Making holidays merry is a woman’s, a mom’s, duty. Right?

No. It’s not.

Messages from movies, music, and images have convinced us women that creating holiday cheer and delight is our job, our responsibility. But fear, loss, and heartache never check our calendars before marching into our lives. Even if life is good right now, we know it can change in an instant.

Our duty is this: to hope in God, to fix our eyes on Him, to drink deeply and daily from His Word.

Hope is the message of the manger.

Not consumerism, holiday cheer, or endless batches of sugar cookies.

Faith is the assurance of things hoped for, Hebrews 11:1 tells us, because God is the God of all hope (Romans 15:13). His eternal being, His forever presence, His accomplished work on the cross, His precious and magnificent promises (2 Peter 1:4) are the basis of our hope.

If you place your hope in making your kids happy this Christmas or being the mom who outgifts all the teachers, or whatever you imagine will bring you praise, you’ve missed the message of the manger.

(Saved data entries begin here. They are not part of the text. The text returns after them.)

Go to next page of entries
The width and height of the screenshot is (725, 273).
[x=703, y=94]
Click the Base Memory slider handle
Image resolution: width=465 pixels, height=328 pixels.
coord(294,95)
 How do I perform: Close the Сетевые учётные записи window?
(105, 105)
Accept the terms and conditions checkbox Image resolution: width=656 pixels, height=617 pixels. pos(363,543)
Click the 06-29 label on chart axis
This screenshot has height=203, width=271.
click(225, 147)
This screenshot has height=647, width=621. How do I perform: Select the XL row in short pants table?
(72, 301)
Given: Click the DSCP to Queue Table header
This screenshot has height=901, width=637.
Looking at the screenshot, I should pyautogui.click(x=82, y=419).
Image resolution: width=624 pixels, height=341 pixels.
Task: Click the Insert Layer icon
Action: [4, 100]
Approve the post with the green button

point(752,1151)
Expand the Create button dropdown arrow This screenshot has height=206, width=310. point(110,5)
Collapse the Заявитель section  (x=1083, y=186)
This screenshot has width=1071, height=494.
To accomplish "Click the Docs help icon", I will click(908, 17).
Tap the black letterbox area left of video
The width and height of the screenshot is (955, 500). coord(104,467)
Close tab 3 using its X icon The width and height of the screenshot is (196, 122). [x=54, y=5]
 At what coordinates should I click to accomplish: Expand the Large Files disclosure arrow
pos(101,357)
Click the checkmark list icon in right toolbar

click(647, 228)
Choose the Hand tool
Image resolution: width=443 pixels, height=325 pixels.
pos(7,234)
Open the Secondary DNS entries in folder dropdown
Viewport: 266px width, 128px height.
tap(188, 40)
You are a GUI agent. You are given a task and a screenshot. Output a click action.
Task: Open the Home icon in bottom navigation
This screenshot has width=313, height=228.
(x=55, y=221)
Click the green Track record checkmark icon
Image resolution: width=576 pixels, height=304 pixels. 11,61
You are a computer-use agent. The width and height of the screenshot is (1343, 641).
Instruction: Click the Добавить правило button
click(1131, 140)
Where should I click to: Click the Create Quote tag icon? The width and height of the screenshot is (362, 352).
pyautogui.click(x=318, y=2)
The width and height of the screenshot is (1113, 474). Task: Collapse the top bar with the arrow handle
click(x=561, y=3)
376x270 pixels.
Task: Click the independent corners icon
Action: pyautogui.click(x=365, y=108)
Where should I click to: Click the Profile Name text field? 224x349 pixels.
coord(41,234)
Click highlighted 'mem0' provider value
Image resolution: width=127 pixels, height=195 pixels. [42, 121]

One of my favorite hymns says it best, “My hope is built on nothing less than Jesus’ blood and righteousness.”

What is the solution to misplaced hope? Daily repentance for placing our hope in anything other than Jesus. As I confess my misplaced hopes and choose His way, I am strengthened and comforted by the Holy Spirit who dwells within me.

The Spirit knows our weakness and because of love, “intercedes for us with groanings too deep for words” (Romans 8:26-27). My heart’s aches are matched, sigh for holy sigh, by the Spirit’s prayers to the Father…for me!

That is the message of both Christmas and Easter. When we look to Jesus, keeping our eyes on Him as our Redeemer and our example for how to live, the despair that threatens to undo us is put in perspective and hope fills our souls.

This hope is strengthened within us by the power of the Holy Spirit, the same Spirit that raised Christ from the dead. If He can raise Christ, then He can raise your hope to abound!

May you simplify Christmas this year for the goal of fixing your eyes on Jesus. Cut back on all your lists so you can make room for resting in His hope. Guide your family to experience the wonder of all that Jesus has given us. Maybe even wrap up gifts filled with God’s holy, inspired words to us of all He has given us.

This year, this Christmas, “May the God of hope fill you with all joy and peace in believing, that you may abound in hope by the power of the Holy Spirit,” who dwells within you (Romans 15:13).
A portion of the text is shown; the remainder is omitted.